With the exception of one offering: the he-goat sin offering, which
should normally have been eaten by Aaron and his (remaining) sons,
was burned instead. Aaron felt that the special dispensation to "go on
with the service" despite his mourning only applied to the
inauguration offerings, and not to standard sacrifices not related to
the inauguration. The he-goat sin offering, which was brought every
Rosh Chodesh (first day of the month - it was Rosh Chodesh Nissan
at the time), was by this criteria not permitted to be offered by
mourners.
Moshe saw things differently.

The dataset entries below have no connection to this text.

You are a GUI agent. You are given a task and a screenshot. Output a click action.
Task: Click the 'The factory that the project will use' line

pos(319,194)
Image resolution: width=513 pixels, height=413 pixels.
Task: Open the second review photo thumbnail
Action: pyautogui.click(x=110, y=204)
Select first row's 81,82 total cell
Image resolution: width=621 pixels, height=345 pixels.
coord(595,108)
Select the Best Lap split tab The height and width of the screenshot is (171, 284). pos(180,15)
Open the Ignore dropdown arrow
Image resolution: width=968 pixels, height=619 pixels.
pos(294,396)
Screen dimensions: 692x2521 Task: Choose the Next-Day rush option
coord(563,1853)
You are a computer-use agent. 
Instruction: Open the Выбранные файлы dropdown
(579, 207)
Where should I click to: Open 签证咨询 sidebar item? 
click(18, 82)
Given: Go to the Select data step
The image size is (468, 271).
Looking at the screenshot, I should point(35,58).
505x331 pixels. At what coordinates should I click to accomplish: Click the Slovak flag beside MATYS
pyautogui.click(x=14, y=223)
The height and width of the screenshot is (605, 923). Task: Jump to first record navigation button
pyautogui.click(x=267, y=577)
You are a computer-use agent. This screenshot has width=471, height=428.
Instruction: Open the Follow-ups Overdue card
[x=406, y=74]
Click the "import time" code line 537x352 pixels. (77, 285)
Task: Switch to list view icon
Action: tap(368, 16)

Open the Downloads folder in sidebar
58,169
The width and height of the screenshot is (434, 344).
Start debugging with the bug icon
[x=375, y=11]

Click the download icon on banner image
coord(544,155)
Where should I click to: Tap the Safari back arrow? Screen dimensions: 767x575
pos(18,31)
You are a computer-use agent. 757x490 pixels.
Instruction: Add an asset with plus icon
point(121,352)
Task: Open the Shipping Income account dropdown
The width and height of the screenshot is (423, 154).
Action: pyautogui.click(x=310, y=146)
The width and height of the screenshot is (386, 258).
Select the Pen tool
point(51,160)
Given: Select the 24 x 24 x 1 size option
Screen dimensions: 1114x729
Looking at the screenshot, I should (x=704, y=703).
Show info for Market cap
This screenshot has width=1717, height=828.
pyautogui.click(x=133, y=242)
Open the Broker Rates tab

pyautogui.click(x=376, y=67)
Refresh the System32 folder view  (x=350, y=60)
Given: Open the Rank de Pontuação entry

Perhaps he thought that Aaron had
acted on impulse; that due to the emotional stress of losing two sons,
he had succumbed to melancholy and had refused to go on with the
services, completely burning the final offering. Moshe was incensed.
"Why did you not eat the sin-offering in a holy place - for it is most
holy! [Hashem] gave it to you to grant forgiveness for the sin of the
congregation, and to atone for them before Hashem. Its blood was
not brought into the inner-sanctuary; you should have eaten it in a
holy place, as I commanded you!" Aaron responded: "Now that such
a terrible tragedy occurred to me - were I to eat this day's sin-offering,
would Hashem approve?" When Moshe heard this, he approved.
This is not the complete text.